March Madness dominated the first few minutes of the March 13 City Council meeting, with excitement over Northwestern University’s first invitation to the NCAA tournament and the Evanston Township High School boys basketball team ranked number one in the State and heading into the semi-finals.
During citizen comment, some residents called fouls on the City for advertising on a website they felt had demeaning and racist headlines and posts. Alderman Brian Miller, 9th Ward, asked that the Rules Committee discuss standards to allocate City funds for advertising.
Through the consent agenda – those items approved without discussion by aldermen – Little Beans, 430 Asbury Ave., and Red Hot Chili Pepper, 500 Davis St., received licenses to sell alcohol (Red Hot Chili Pepper) and wine and beer (Little Beans).
Renovation and modernization projects were up next, and funding was approved for storefront modernization to Gross Point Plaza, 2504-2510 Gross Point Road, Lake City Cleaners, 600 Oakton St., and Red Hot Chili Pepper, an Indian-Chinese restaurant.
The $16,500 to Gross Point Plaza will be used for façade renovations, including accessibility improvements and installation of new windows and doors. Lake City Cleaners will spend its $10,648 on the installation of an RPZ backflow prevention device, and a water pressure booster pump within the building’s plumbing systems, to bring it into compliance with plumbing code requirements. Red Hot Chili Pepper will receive $10,700 for façade renovations including the addition of a revolving door, relocation of an accessible entrance, and installation of new windows and signage.
Good to Go Jamaican Restaurant, after some controversy over its relocation proposals, has come to the Evanston side of Howard Street. Aldermen approved both a storefront modernization grant of $50,000 for renovations including plumbing, electrical, HVAC, concrete work, masonry work, painting, drywall, and demolition and a community development block grant loan of $25,000.
The engineering company for Fountain Square renovation project, Christopher Burke Engineering, received two extensions – one in time and one in money. The new contract deadline is June 30, 2018, and the amount of the contact was increased from $401,897.88 to $747,531.89. That is just to prepare the site.
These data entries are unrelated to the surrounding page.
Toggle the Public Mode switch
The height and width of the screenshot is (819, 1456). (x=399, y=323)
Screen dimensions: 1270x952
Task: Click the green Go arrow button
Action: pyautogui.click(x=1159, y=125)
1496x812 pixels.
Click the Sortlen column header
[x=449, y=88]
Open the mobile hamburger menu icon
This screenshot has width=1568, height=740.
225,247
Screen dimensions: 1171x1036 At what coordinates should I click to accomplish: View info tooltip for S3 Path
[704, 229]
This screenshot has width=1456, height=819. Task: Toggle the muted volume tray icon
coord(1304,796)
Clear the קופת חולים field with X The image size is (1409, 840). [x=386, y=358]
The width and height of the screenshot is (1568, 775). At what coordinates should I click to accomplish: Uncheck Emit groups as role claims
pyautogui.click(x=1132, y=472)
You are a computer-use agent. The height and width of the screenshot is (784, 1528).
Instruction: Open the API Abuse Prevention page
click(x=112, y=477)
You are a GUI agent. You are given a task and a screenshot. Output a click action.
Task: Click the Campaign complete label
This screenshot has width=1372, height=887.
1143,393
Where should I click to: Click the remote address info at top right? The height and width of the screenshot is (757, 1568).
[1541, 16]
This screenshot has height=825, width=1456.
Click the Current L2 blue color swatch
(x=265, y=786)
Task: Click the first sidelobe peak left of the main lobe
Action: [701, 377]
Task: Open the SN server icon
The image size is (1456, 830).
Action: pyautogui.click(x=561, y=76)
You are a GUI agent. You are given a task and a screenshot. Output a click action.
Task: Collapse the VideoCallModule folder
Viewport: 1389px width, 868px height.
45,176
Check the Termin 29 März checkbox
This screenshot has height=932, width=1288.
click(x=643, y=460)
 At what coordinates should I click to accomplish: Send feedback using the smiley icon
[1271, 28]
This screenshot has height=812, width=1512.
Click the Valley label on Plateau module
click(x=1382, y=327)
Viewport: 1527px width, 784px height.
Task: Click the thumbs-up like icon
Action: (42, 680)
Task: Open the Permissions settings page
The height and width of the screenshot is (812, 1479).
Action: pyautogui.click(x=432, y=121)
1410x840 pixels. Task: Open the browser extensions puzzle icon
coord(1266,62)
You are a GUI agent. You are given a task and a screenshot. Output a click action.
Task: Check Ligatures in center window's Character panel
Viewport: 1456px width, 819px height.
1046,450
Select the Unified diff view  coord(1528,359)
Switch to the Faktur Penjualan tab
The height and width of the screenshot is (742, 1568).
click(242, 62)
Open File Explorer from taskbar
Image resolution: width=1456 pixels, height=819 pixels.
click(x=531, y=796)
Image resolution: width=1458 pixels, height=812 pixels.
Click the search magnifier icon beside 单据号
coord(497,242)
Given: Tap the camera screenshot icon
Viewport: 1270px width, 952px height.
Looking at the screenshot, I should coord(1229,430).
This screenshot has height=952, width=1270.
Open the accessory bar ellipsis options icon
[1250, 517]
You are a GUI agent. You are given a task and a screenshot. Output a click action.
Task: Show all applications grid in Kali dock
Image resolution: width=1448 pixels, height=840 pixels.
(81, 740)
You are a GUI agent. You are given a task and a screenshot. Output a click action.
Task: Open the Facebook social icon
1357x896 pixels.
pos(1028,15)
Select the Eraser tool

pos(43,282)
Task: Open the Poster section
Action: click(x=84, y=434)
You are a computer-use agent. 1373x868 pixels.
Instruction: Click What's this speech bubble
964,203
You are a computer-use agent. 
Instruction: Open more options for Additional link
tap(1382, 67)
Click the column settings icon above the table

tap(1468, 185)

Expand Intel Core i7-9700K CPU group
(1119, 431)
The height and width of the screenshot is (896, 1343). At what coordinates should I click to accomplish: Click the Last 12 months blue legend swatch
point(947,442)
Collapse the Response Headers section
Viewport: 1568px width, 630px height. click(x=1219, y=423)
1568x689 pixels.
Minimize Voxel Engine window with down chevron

The nearly $6 million renovation itself will be done by Copenhaver Construction of Gilberts, Ill.
The project will involve constructing a new plaza with enhanced roadway pavements east, west and south of the plaza, a zero-depth water feature, etched glass Veteran’s Memorial wall, paving, lighting, new flagpole, and landscaping.
The small island just south of Fountain Square will be enhanced and enlarged to create a “flexible expanded pedestrian environment and shared street.” This will be done by removing one through lane of traffic on Sherman Avenue and Orrington Avenue each, relocating the Davis Street westbound left turn lane from Orrington Avenue to the west side of the island, onto Sherman Avenue, and adding new paving, lighting, an event kiosk, permanent holiday trees, and landscaping.
Aldermen also approved funding for Connelly Martial Arts Academy to offer classes at the Levy Center soon.
The meeting, which began early because only the Administration and Public Works Committee meeting preceded it, also ended at a comparatively early time. With few reports during the final aspect of the meeting, the Call of the Wards, and no executive session scheduled, Council members left the meeting.